What is the difference between Prcomp and princomp?
Both prcomp and princomp are functions that perform PCA in R, but they use different methods to do so.
- Princomp uses the spectral decomposition approach, which computes the eigenvectors and eigenvalues of the covariance or correlation matrix of the data.
- Prcomp uses the singular value decomposition (SVD) approach, which directly computes the data matrix's singular vectors and values. According to the R help, SVD has slightly better numerical accuracy than spectral decomposition. Therefore, prcomp is preferred over princomp.
What is the difference between PRCOMP and SVD?
PRCOMP is a function that performs PCA using SVD as a method. SVD is a general matrix factorization technique that decomposes any matrix into three matrices: U, D, and V. The columns of U are called the left singular vectors, the diagonal elements of D are called the singular values, and the columns of V are called the right singular vectors. In PCA, the right singular vectors correspond to the principal components, and the singular values correspond to the standard deviations of the principal components.
What is the PCA tool in R?
PCA stands for Principal Component Analysis, a technique for reducing the dimensionality of a dataset by finding linear combinations of the original variables that capture most of the variation in the data. Several tools or functions in R can perform PCA, such as prcomp, princomp, FactoMineR::PCA, pcaMethods::pca, and others. Each tool may have different PCA options, parameters, outputs, and visualizations.
How do I choose the best PCA components?
There is no universal rule for choosing the optimal number of principal components in PCA. It depends on the purpose and the context of the analysis. However, some standard methods or criteria are: Scree plot, Cumulative proportion of variance, Cross-validation.
What are pca1 and pca2?
Pca1 and pca2 are names often used to refer to PCA's first and second principal components. They are linear combinations of the original variables that explain most of the variance in the data. They can create a two-dimensional plot of the data points projected onto these components.
What is princomp?
Princomp is a function in R that performs PCA using spectral decomposition. It returns an object of class "princomp" that contains information such as standard deviations, loadings (eigenvectors), centering and scaling factors, scores (coordinates), and call (matched call).

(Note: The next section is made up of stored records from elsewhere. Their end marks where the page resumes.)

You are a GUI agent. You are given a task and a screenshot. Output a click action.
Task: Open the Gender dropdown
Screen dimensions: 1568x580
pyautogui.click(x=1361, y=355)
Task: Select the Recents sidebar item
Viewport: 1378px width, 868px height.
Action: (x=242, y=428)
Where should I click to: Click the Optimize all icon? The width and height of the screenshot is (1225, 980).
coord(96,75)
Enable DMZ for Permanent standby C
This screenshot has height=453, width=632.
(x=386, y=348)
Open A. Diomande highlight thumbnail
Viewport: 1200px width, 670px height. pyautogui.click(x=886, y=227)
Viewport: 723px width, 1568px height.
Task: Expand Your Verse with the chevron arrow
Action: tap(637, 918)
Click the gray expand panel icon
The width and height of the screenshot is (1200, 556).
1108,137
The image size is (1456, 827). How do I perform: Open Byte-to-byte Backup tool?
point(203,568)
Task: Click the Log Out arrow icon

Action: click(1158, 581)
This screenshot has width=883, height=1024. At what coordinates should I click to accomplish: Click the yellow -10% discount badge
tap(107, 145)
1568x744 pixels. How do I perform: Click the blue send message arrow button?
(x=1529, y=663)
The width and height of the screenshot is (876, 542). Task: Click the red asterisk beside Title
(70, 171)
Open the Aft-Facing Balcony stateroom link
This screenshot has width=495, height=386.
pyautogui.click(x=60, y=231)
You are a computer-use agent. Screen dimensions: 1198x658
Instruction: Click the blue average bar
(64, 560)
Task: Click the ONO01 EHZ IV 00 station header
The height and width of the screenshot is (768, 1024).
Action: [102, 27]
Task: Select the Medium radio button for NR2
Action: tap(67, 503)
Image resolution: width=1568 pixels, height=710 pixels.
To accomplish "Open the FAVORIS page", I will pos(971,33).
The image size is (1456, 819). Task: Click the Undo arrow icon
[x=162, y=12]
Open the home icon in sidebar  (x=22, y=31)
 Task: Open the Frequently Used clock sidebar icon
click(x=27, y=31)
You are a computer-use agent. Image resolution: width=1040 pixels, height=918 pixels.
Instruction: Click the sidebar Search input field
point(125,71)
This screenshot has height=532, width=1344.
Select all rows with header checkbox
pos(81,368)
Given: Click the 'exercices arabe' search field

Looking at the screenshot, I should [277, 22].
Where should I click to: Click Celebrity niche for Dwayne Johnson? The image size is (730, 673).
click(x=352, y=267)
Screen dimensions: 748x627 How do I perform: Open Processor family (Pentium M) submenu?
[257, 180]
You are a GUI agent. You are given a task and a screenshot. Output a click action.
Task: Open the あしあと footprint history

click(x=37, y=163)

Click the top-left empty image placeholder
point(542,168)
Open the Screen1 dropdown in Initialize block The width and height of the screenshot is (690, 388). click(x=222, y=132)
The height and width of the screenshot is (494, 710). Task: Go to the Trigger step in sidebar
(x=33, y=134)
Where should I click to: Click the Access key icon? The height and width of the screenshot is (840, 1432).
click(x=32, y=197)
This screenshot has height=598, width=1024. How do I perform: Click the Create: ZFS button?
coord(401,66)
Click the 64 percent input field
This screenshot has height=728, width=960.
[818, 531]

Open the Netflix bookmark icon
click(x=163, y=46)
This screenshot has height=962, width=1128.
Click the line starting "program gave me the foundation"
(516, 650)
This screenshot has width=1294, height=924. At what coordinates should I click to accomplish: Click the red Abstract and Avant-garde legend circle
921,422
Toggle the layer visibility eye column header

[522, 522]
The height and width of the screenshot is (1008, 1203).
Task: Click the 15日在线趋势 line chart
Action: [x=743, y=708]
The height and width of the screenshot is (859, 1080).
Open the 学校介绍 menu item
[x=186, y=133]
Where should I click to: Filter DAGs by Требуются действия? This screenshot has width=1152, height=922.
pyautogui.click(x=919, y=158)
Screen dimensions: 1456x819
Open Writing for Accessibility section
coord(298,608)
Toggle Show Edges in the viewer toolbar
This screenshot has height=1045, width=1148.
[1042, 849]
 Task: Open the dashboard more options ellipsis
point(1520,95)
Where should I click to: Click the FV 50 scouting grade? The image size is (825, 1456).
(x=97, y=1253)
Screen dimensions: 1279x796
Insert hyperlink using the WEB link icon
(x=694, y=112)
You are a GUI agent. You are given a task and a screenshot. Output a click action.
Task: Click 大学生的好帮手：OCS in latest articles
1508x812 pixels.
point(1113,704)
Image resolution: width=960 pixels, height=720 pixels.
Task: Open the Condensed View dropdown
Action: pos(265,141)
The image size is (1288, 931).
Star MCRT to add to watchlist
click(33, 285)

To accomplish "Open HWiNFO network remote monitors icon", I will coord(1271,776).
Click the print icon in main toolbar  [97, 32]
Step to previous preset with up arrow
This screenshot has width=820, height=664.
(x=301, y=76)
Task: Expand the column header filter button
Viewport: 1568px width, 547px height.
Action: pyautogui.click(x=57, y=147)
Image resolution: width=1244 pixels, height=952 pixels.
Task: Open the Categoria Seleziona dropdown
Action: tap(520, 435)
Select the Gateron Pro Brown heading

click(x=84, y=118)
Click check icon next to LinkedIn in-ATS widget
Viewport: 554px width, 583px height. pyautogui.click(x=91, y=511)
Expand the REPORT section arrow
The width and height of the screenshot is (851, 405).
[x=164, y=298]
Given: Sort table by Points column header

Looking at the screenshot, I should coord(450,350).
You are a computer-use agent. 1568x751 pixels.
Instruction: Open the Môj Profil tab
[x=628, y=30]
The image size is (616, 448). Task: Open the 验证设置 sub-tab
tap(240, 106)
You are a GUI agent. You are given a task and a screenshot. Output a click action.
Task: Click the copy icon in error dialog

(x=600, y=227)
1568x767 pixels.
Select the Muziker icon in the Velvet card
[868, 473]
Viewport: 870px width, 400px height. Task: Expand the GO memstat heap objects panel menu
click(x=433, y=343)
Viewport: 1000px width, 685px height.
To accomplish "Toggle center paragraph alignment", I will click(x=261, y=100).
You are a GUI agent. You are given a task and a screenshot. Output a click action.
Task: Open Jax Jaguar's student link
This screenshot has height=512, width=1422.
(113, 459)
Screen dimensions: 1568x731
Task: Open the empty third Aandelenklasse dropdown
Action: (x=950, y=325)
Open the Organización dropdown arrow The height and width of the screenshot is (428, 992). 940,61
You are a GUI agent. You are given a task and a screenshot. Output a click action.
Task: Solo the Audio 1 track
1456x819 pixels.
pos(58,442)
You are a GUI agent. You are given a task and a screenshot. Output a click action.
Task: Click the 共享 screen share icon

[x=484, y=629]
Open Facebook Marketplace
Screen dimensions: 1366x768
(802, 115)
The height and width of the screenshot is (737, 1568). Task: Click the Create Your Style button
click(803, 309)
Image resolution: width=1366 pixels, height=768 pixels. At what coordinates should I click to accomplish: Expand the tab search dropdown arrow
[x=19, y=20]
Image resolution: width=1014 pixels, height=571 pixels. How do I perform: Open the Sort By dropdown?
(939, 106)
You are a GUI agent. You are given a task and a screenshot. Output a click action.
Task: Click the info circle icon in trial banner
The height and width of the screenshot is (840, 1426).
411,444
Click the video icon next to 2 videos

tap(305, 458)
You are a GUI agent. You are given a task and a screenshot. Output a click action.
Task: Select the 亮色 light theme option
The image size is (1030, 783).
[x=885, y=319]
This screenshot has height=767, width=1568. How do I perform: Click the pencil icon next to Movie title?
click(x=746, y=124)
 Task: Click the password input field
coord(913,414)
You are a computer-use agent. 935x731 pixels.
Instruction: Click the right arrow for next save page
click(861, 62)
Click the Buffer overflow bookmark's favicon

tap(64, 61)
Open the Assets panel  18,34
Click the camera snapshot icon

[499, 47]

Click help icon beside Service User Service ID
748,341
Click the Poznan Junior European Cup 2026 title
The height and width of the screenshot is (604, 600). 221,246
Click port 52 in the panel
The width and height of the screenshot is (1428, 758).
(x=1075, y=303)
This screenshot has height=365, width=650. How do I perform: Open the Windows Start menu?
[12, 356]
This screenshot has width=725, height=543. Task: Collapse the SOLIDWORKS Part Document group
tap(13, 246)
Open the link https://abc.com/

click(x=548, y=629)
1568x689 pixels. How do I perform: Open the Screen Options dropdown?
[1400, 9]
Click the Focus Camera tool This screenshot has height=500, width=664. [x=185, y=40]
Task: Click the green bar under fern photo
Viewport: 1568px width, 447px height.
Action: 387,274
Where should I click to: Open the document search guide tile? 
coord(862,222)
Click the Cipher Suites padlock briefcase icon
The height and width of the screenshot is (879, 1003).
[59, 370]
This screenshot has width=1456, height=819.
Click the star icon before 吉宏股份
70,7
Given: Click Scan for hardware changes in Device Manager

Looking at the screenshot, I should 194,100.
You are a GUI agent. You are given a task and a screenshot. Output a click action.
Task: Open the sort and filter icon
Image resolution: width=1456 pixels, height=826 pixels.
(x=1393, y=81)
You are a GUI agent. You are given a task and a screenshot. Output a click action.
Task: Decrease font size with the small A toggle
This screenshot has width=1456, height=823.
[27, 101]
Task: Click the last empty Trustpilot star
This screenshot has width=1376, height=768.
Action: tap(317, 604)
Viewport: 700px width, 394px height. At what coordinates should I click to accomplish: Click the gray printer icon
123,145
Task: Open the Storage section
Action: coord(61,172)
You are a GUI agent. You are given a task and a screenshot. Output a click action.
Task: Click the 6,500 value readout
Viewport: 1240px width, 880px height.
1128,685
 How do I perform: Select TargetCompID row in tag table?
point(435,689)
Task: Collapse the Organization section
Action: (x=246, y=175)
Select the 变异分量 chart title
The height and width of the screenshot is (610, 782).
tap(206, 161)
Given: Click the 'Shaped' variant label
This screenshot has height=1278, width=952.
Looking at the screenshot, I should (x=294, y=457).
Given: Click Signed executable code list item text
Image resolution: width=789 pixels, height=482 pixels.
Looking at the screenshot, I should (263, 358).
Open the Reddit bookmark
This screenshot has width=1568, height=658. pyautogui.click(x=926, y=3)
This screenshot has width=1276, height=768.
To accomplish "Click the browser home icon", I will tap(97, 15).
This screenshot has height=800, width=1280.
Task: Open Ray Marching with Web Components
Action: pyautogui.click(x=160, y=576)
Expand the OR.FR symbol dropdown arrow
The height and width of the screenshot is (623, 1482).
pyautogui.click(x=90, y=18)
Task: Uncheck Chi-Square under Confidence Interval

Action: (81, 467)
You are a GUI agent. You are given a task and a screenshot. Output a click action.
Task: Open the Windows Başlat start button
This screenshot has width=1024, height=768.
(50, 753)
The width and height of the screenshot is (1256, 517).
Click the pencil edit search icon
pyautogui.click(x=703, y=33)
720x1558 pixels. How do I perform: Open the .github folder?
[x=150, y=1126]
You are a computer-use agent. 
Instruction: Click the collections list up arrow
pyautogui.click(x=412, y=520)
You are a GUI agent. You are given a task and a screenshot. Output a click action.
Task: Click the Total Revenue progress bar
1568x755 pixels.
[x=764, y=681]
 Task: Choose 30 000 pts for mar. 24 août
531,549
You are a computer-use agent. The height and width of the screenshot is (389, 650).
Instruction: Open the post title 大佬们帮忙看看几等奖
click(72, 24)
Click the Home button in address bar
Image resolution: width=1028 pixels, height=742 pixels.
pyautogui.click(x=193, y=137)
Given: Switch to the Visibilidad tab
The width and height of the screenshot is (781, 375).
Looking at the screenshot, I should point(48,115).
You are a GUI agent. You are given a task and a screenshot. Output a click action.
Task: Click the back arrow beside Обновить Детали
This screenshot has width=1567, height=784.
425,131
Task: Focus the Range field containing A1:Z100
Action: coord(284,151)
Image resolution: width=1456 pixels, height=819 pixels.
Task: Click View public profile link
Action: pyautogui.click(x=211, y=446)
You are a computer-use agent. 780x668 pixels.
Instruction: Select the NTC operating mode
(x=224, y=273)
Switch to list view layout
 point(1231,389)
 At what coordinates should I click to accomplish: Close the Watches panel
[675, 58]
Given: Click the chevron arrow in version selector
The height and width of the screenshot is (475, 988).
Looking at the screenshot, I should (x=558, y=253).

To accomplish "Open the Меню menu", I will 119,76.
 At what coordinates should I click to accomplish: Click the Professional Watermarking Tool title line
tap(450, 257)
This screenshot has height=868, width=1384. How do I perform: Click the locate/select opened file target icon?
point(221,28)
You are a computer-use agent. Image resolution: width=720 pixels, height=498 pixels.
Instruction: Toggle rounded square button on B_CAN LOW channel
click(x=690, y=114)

What is the output of Prcomp?
What is the difference between PCA in R and Python?
What are the common errors people face while conducting PCA analysis in R?
Some of the common errors people face while conducting PCA analysis in R are:
- Not scaling or centering the data before performing PCA. This can lead to biased results if the variables have different units or ranges.
- Not checking for missing values or outliers in the data. This can affect the calculation of the covariance or correlation matrix and the eigenvalues and eigenvectors.
- Not interpreting the results correctly or meaningfully. This can include misreading the scree plot, overfitting or underfitting the data, ignoring the sign or direction of the loadings, or not considering the context or domain knowledge of the data.